La Profondità di Campo (PdC) aumenta alla chiusura del diaframma (numeri piccoli). Se invece tenete il diaframma più aperto (numeri grandi) allora l’immagine tenderà ad avere solo il soggetto ben a fuoco ed il resto sfocato. In effetti la PdC dipende dal diaframma, dalla lunghezza focale e dalla distanza di messa a fuoco perciò anche questi ultimi due parametri influenzano la zona a fuoco. Qualcuno si potrebbe chiedere se anche la dimensione del sensore o della pellicola influenzi la PdC: la risposta è no. Le dimensioni del sensore non hanno nulla a che vedere con un parametro che è influenzato solo dall’ottica. Tuttavia dovete sempre tenere a mente una cosa: per avere lo stesso campo inquadrato, sensori più piccoli necessitano di focali più corte. Si dice, infatti, che esiste un fattore di ingrandimento digitale per cui un 50 mm sulla full frame equivale ad un 80 mm su una Canon APS-C (a sensore ridotto). E’ chiaro allora che, se per inquadrare la stessa porzione di campo, lo stesso angolo di vista, usiamo una focale inferiore, abbiamo una PdC superiore. Ma questo dipende dalla focale e non dalle dimensioni del sensore. Il caso limite sono le compatte digitali che hanno ottiche da 5/7 mm di focale. Con esse abbiamo praticamente tutto a fuoco.

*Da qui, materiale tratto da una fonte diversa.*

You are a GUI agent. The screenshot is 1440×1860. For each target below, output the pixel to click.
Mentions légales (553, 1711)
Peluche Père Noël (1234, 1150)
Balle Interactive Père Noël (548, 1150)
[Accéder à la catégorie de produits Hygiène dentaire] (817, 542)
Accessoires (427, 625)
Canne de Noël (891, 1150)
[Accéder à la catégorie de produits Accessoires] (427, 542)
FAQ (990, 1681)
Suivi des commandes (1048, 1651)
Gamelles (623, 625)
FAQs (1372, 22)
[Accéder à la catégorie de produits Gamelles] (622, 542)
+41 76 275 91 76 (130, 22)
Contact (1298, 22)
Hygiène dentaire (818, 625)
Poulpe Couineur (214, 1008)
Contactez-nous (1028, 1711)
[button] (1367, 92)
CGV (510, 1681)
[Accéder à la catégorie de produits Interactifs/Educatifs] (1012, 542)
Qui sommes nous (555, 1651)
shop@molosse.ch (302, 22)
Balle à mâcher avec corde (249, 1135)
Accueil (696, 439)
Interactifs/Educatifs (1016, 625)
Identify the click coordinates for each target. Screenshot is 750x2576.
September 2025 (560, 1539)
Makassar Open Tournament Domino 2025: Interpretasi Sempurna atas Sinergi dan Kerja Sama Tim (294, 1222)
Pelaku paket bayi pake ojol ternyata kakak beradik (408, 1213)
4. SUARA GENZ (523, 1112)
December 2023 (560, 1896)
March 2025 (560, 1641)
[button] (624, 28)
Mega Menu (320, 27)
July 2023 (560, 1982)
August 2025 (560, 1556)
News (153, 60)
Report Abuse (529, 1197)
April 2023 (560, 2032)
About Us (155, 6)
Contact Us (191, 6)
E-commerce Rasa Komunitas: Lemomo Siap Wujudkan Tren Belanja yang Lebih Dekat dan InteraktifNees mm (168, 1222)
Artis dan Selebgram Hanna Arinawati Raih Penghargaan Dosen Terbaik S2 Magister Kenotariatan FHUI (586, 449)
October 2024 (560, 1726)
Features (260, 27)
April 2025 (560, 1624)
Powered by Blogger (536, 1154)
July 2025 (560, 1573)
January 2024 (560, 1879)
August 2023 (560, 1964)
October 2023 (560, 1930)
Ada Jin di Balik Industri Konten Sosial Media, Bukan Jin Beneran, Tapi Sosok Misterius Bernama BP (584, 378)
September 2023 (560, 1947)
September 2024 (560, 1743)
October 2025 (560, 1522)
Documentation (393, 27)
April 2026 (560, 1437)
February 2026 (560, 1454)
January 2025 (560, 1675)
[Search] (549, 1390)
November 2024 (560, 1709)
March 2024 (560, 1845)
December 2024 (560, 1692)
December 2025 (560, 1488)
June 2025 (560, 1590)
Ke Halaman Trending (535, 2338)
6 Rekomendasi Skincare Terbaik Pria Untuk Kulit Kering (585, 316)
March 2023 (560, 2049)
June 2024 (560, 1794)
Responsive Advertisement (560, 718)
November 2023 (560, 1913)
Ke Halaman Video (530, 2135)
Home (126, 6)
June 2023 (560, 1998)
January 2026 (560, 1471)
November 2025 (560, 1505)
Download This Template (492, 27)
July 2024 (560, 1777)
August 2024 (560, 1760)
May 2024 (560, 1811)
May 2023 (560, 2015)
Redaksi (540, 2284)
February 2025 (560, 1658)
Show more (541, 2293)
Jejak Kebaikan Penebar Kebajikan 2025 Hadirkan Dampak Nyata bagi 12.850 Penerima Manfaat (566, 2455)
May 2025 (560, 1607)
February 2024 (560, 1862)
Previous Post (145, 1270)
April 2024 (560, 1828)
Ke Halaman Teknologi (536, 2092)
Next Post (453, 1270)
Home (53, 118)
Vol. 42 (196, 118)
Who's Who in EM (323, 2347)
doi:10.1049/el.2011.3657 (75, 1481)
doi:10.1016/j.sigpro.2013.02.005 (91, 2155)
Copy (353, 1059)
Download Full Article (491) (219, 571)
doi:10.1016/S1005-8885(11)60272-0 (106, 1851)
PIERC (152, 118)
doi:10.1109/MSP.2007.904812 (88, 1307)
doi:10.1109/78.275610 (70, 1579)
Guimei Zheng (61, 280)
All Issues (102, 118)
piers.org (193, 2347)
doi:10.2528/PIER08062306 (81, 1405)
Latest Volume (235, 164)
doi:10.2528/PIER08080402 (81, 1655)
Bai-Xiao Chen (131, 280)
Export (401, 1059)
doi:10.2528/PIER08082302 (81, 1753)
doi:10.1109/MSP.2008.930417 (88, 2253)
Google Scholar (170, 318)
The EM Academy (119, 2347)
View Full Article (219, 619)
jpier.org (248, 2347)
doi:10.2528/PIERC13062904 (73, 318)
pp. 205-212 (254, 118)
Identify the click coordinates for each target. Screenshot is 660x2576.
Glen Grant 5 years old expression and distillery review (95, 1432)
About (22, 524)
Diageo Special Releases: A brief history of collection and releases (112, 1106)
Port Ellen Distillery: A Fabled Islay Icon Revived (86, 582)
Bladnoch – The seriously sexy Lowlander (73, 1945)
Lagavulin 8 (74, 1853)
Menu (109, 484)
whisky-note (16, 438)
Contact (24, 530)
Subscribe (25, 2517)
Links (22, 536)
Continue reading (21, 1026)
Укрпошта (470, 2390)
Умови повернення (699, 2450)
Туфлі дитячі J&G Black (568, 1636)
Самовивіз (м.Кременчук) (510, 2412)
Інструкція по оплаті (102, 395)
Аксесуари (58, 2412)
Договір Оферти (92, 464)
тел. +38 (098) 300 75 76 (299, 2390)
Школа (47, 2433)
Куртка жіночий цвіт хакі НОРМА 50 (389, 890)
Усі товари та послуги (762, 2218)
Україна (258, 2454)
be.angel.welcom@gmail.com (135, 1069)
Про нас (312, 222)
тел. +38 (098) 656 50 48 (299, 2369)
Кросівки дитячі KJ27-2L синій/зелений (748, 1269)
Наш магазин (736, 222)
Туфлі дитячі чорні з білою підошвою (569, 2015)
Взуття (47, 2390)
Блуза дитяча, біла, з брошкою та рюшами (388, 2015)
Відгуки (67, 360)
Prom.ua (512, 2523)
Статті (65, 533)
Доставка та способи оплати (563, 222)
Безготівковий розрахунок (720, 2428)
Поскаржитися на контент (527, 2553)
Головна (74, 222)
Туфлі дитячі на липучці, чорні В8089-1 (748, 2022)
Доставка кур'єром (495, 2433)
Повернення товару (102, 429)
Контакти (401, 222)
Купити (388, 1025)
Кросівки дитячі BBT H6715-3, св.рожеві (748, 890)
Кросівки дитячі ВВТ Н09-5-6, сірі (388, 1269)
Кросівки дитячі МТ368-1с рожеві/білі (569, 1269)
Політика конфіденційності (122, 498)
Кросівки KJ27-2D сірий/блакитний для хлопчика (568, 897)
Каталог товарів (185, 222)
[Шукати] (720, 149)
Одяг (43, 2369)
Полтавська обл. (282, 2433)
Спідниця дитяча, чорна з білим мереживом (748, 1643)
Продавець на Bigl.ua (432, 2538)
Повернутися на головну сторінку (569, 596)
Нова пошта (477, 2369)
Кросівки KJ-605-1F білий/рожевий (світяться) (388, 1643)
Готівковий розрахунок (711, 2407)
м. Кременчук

Anche la nitidezza di un’ottica è influenzata dalla chiusura del diaframma. La chiusura ottimale, di solito, è un paio di stop dopo l’apertura massima, intorno a f/5,6 o f/8. Se l’ottica è uno schema semplice (come il Tessar a quattro lenti), l’ottimo si raggiunge a f/11.

Lo schema Tessar

 Il motivo per cui chiudendo il diaframma a valori intermedi, e non oltre, migliora la nitidezza è dovuto a due fattori:

1.      a chiusure elevate (oltre f/8 – f/11) interviene la diffrazione;

2.      ad aperture elevate (sotto f/5,6) intervengono le aberrazioni, specie quelle del terzo ordine (aberrazioni di Seidel).

Le ottiche moderne compensano le aberrazioni con schemi ottici complessi e lenti a bassa dispersione o diffrattive, per permettere l’utilizzo anche a tutta apertura (vedi i lunghi tele Canon tipo il 400 mm o il 600 mm).

Chiudere il diaframma aiuta anche a ridurre/eliminare la vignettatura, cioè la caduta di luce ai bordi del fotogramma.